▸ WRITTEN EXERCISE
Copy the records from the start up to and including the line with "click(838, 224)", substituting "Command" for "Instruction" and leaving everything else unchanged.

--*--

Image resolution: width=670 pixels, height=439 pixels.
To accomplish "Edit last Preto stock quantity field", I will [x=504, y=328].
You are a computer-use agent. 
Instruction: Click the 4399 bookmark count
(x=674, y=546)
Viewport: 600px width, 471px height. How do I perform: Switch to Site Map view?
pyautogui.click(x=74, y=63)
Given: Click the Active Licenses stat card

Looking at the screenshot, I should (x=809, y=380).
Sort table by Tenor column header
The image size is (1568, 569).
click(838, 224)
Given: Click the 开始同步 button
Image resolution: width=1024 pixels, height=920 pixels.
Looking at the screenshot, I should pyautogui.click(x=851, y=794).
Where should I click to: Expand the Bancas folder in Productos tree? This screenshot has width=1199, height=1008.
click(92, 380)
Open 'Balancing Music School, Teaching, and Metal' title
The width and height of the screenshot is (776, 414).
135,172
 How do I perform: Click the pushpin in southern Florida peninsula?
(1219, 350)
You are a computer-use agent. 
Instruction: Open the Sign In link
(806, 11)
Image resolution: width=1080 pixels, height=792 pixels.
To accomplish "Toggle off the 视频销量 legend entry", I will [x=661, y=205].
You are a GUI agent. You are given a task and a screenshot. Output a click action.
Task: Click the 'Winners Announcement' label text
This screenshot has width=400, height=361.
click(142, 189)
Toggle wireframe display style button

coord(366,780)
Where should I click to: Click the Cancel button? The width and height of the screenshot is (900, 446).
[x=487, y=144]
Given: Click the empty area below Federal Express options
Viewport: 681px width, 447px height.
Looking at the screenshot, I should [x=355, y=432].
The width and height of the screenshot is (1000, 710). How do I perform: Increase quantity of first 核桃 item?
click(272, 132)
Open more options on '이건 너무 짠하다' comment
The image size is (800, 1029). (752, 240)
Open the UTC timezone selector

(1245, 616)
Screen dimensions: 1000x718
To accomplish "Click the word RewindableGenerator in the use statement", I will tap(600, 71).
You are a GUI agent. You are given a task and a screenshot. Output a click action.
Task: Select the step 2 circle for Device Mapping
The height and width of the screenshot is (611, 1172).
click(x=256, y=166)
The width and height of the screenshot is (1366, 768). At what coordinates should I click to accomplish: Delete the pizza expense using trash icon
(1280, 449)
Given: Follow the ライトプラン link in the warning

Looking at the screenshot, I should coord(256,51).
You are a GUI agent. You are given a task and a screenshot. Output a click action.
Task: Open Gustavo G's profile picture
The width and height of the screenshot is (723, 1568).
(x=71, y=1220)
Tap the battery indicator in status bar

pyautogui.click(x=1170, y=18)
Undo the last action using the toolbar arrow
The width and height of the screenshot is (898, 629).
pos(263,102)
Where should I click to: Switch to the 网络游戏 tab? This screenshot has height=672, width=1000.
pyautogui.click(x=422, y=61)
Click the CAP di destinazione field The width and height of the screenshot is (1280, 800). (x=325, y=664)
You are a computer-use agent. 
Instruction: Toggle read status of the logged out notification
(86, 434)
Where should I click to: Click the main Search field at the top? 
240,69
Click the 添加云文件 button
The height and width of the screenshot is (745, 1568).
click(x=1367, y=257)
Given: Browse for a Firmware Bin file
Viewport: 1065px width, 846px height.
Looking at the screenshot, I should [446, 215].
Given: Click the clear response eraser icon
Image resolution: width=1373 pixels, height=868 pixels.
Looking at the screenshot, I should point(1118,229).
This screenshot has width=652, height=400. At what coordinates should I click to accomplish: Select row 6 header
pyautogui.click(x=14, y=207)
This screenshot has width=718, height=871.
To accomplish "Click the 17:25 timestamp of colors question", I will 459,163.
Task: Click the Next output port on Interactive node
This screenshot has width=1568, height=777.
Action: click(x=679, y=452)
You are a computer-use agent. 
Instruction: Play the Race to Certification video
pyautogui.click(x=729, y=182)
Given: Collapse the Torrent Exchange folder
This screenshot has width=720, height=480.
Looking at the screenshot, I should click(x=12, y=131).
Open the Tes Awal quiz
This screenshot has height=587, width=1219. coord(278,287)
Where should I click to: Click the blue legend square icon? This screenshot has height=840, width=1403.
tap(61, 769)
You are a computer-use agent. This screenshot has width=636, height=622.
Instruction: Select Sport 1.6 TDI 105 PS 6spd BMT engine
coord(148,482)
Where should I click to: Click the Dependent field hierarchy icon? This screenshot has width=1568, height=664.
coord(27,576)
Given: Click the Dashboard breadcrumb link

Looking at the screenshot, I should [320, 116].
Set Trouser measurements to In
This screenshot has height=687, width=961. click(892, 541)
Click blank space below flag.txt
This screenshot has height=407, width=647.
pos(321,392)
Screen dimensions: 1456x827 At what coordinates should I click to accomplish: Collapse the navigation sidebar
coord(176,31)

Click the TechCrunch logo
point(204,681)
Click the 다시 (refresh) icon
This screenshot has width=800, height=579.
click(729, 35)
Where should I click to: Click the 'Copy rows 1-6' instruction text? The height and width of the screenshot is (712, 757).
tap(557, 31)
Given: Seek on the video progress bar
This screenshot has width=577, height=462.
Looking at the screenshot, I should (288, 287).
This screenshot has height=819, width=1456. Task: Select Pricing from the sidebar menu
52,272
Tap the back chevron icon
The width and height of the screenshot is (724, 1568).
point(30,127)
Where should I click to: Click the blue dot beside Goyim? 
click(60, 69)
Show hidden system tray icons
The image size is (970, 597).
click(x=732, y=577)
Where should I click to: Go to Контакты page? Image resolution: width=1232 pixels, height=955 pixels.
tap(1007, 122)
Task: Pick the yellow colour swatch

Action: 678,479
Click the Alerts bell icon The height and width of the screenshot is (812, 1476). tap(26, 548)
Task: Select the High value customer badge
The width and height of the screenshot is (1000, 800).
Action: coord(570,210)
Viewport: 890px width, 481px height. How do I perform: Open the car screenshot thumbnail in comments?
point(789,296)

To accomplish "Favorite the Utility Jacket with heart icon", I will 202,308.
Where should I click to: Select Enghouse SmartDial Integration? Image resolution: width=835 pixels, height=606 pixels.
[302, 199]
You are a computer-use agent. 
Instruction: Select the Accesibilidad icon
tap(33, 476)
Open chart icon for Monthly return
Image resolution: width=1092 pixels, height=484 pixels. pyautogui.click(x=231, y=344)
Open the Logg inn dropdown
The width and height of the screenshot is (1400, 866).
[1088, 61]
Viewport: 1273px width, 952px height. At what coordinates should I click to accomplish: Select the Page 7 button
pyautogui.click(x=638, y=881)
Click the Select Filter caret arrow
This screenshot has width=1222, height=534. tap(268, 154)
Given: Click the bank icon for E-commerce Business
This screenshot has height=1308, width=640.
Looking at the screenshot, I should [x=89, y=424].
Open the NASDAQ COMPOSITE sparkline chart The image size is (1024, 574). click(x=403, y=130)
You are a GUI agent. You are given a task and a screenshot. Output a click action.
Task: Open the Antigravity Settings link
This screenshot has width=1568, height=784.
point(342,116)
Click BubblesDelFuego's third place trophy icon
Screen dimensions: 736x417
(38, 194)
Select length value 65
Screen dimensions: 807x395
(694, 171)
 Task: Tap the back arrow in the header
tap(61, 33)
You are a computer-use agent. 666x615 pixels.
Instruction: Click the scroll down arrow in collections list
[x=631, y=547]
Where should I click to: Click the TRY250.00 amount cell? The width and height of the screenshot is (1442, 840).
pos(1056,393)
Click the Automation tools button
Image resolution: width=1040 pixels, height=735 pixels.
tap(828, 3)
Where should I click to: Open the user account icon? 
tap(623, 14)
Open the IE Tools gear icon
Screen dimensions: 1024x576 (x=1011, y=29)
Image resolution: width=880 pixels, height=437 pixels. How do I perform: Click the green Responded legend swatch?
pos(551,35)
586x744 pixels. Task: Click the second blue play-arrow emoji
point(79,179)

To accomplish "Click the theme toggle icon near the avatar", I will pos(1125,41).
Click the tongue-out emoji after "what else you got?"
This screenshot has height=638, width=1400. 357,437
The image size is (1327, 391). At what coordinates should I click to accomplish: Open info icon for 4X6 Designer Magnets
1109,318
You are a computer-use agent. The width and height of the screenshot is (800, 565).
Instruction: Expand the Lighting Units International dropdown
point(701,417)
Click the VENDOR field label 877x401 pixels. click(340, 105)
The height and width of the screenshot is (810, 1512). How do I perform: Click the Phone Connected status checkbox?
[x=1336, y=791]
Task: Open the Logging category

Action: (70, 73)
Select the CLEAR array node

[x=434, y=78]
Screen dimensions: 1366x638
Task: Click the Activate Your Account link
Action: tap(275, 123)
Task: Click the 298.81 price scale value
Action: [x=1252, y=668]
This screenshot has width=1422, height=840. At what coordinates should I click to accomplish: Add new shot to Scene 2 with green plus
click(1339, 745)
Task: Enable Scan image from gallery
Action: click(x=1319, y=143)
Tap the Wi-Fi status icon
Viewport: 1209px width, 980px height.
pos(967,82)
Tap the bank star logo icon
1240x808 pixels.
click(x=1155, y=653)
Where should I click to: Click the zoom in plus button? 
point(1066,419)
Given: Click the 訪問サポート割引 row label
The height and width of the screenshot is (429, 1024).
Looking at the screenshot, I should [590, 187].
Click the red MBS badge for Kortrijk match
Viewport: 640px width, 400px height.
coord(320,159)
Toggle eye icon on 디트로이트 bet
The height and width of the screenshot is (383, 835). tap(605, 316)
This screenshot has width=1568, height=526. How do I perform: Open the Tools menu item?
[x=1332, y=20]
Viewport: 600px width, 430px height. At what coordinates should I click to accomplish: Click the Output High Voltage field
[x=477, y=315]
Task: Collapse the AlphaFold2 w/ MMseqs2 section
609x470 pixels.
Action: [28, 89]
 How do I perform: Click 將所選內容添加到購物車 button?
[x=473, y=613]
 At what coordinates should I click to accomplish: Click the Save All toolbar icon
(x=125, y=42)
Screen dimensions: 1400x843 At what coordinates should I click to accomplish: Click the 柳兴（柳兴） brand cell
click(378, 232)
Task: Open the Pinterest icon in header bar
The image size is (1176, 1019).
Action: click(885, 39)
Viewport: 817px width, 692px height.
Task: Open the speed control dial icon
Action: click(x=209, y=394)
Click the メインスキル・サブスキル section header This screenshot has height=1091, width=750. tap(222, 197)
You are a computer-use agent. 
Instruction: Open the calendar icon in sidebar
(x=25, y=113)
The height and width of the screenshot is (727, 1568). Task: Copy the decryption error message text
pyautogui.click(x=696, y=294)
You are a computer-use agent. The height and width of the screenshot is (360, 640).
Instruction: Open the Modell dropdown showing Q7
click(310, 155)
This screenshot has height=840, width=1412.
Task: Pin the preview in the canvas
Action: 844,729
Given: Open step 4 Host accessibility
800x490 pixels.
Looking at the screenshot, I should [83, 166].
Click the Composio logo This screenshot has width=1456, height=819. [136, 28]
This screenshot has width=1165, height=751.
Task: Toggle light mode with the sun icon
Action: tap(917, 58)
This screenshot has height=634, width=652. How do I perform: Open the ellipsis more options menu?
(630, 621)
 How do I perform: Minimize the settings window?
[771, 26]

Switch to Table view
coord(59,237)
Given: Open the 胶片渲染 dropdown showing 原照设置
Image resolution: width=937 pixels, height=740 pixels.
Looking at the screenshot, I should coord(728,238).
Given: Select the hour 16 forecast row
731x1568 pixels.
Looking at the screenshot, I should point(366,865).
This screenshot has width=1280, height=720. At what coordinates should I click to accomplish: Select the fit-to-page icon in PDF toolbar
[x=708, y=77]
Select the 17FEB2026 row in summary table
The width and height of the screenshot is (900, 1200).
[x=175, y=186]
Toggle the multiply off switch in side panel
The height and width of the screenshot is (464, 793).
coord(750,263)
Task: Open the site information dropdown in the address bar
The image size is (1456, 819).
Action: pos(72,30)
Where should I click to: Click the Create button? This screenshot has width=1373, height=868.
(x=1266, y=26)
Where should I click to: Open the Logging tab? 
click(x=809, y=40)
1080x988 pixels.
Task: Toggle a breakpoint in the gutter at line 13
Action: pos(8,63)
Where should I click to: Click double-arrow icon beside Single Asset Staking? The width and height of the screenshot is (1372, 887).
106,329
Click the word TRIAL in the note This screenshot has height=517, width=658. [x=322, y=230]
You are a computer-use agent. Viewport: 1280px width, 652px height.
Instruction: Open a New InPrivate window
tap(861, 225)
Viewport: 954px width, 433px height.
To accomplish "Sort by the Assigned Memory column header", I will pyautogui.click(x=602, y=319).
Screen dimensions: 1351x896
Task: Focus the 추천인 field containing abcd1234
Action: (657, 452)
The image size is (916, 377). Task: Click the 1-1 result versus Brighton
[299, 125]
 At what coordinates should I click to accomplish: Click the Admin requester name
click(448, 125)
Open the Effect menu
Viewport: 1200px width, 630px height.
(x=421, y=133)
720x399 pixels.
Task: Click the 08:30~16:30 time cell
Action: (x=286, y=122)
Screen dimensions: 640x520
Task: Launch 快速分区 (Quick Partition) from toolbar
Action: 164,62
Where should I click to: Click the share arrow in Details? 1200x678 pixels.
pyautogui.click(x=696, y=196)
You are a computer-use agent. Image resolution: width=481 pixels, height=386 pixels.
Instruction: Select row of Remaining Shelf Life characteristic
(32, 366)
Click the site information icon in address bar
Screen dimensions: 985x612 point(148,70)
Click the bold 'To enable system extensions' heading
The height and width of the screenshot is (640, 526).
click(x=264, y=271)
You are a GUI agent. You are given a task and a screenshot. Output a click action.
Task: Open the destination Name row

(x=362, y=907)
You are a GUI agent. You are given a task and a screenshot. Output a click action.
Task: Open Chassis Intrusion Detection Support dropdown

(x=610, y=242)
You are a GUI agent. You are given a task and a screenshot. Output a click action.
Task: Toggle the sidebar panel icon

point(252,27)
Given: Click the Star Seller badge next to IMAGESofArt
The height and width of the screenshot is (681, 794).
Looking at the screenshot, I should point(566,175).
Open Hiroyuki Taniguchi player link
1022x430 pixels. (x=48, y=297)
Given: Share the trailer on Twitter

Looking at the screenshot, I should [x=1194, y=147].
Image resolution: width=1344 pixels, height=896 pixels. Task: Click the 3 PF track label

--*--

▸ EXERCISE RESPONSE
Image resolution: width=670 pixels, height=439 pixels.
To accomplish "Edit last Preto stock quantity field", I will [x=504, y=328].
You are a computer-use agent. 
Command: Click the 4399 bookmark count
(x=674, y=546)
Viewport: 600px width, 471px height. How do I perform: Switch to Site Map view?
pyautogui.click(x=74, y=63)
Given: Click the Active Licenses stat card

Looking at the screenshot, I should (x=809, y=380).
Sort table by Tenor column header
The image size is (1568, 569).
click(838, 224)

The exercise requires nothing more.